The Associated Press
Spencer, S.D.
A tornado wiped out most of
Spencer, a small farming community, killing six people and destroying its
post office, fire station, library, bank and all four churches.
"Ninety per cent of it is just plum gone," Mayor
Rocky Kirby said.
Only about two-dozen homes survived, mostly along
the two northernmost streets in the town of about 300 people.
An estimated 150 people were injured, many of them
elderly. Eighteen of the 41 people treated at hospitals were admitted.
"This place looks terrible. It is like a combat
zone, like Hiroshima, like Nagasaki," Gov. Bill Janklow said.
Witnesses said the twister struck without warning
and may have been up to 400-metres wide.
It was part of a swarm of thunderstorms that battered
the upper Midwest on Saturday night and early Sunday.
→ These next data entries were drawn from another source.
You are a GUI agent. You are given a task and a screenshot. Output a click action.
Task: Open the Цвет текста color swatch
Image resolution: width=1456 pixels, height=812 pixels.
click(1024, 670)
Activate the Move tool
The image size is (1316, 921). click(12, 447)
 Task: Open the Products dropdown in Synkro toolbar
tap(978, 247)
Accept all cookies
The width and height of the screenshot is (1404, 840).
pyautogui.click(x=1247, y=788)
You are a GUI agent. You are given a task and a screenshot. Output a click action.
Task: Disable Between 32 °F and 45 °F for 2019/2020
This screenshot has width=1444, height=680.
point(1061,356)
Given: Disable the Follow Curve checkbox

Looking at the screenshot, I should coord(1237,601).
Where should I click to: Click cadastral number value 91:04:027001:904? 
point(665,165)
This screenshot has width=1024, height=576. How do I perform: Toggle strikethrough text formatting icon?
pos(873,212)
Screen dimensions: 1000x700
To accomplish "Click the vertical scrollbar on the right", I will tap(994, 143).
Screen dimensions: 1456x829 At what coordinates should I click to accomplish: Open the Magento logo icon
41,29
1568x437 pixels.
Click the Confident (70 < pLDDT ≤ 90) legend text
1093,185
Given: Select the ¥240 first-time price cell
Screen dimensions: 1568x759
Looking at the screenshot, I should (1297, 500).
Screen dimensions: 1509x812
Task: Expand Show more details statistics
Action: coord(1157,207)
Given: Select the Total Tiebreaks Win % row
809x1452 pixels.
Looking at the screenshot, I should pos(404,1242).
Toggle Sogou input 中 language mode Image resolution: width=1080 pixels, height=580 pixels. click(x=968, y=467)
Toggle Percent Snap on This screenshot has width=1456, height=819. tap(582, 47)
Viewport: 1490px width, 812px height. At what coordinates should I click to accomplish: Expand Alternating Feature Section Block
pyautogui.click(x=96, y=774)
Upwards of 900,000 homes and businesses lost power
in Minnesota, Wisconsin and Michigan and five more deaths were blamed on
those storms.
Thunderstorms stretched into New England on Sunday
with high winds. About 30 houses were damaged and a dozen people
injured when the storms moved through Mechanicville, N.Y., about 30 kilometres
north of Albany.
In South Dakota, the damage was concertrated at
Spencer, 72 kilometres west of Sioux Falls.
The town's water tower was ripped off its steel
legs, which still stood high enough to hold a car suspended about 1.5 metres
off the ground. outside town, fence posts were ripped out of the
ground and wire fencing was would up in a spiral.